Margaret Mary, que era demasiado mayor para llevar aquel top brillante y demasiado pelirroja para llevar nada de color violeta, miró a Paddy de arriba abajo y su expresión se avinagró.

– ¿Qué edad tienes?

– Dieciocho -dijo Paddy borracha como una cuba-. ¿Por qué?, ¿qué edad tienes tú?

– Vete al carajo -dijo Margaret Mary antes de proseguir su desfile de modelos hasta el lavabo.

– ¡Hasta la vista!

Keck estaba un poco más cerca de Paddy de lo que la muchedumbre le forzaba a estar. A ella, le dolía el cuello y los ojos de mirar hacia arriba.

– ¿Todo bien, Keck?

– Ven conmigo y te presentaré a los chicos. -Hizo un gesto para señalar a los periodistas de Deportes, que ni se habían dado cuenta de que no estaba.

– Estoy bien, Keck, me acabaré la copa y me largo en un minuto.

– Tendrías que venir, nos reímos mucho. -Sus ojos se paseaban paranoicos por todo el local-. A las mujeres no les gusta el deporte, ¿no? En realidad, ¿qué les gusta a las mujeres? -Miró la espalda de Magaret Mary-. ¿Qué quieren de los hombres? ¿Coches grandes? Sois unas timadoras, ¿no?

– Claro -dijo ella, ansiosa por salir de allí-. Si no dejas de decir estas tonterías, las únicas mujeres que se te acercarán serán las típicas adictas al trabajo autodestructivas, y el mundo está lleno de mujeres agradables.

Keck sonrió como un rehén temeroso de alertar a la policía.

– Siempre me da miedo hablar contigo por si piensas: «¿Qué estará pensando de mí este pequeño y sucio bastardo?» -Sus ojos vidriosos estaban clavados en su cuello. Ella adivinaba que pensaba en sus tetas, pero no se atrevía a mirarlas-. En la cama, soy un animal, ¿sabes?

Paddy se acabó el vaso y fingió perplejidad:

– Ah, ¿y cómo lo haces? ¿Tienes un colchón mágico, o algo así?

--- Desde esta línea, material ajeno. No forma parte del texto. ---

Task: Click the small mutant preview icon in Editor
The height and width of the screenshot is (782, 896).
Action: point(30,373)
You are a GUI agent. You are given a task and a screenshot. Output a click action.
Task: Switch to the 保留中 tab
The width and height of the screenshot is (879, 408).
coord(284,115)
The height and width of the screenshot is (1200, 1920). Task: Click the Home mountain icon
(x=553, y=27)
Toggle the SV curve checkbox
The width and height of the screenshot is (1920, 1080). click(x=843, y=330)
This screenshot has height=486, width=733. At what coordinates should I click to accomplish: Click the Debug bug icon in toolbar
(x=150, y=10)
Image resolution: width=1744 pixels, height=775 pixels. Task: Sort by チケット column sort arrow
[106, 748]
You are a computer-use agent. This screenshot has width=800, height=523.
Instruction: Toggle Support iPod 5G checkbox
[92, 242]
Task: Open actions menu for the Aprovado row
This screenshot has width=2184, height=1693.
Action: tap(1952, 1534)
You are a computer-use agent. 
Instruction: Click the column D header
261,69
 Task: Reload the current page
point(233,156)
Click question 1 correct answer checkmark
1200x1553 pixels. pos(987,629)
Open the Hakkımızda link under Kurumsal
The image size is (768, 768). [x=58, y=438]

Una vez en la puerta, se volvió y paseó una mirada cariñosa por el bar, y vio a Pete que la miraba en silenciosa súplica, pidiéndole que lo sacara de allí. Paddy se despidió con la mano, fingiendo no comprender su expresión, y lo dejó rodeado de los suyos.

II

En el tren que la llevaba a casa, se despejó un poco y se tomó un paquete entero de caramelos de menta para disimular que el aliento le olía a tabaco y alcohol. Miró por la ventana las luces del ayuntamiento de Rutherglen y pensó en el testigo que había visto a los chicos en el tren. Podía ser que no fuera una persona creíble. McVie conocía a todos los policías de Glasgow, él podría averiguar algo así para ella.

En la casa, reinaba un silencio absoluto. Trisha estaba sentada en el salón mientras Paddy comía en la cocina viendo a Adam and the Ants en el programa musical Top of the Pops. Las dos sabían que sólo lo tenía puesto por el ruido, para evitar quedarse a solas en medio de aquel silencio incómodo. Paddy se terminó la cena, con la mirada fija en la nuca de su madre, gozando del aturdimiento indiferente que le provocaba el alcohol. Se llenó los bolsillos de galletas de crema y subió a su dormitorio.

Se tumbó encima de la cama; miraba al techo y se comía las galletas mecánicamente, dejando que le cayeran las migas por encima del pelo y las orejas. El sábado era San Valentín…, sólo le quedaba un día solitario más. Podía ser que no la llamara mañana por la noche, pero sabía que el sábado se verían. Al principio, sería muy frío, pero se besarían, se abrazarían y harían las paces. A veces, cuando pensaba en Sean, su bello rostro se confundía con el de Terry Hewitt, con sus delicadas maneras y su sonrisa dubitativa.

Abajo se oían ruidos definidos: alguien había entrado y se disponía a cenar, y, luego, otro par de personas en el salón, todos hablaban en voz baja y de manera brusca entre ellos. Unos pasos amortiguados subieron por las escaleras, y alguien se detuvo para usar el baño. Se abrió la puerta de la habitación, y entró Mary Ann, muy seria. Cerró la puerta con cuidado, pasó por encima de su cama hasta la de Paddy y se sentó; se puso a darle golpecitos en las costillas.

– Se acaba el sábado -le susurró-. Haremos una cena por ti y el silencio se terminará. -Besó a Paddy en la frente, que estaba contenta como un niño en Navidad-. Hueles a taberna.

Mary Ann salió a ponerse el pijama al cuarto de baño y dejó a Paddy sola. Ella sacó otra galleta del bolsillo y se puso a masticarla meditabunda. Al infierno con ellos: el sábado no pensaba estar en casa; durante el día, saldría con Terry y, por la noche, se iría al cine con Sean.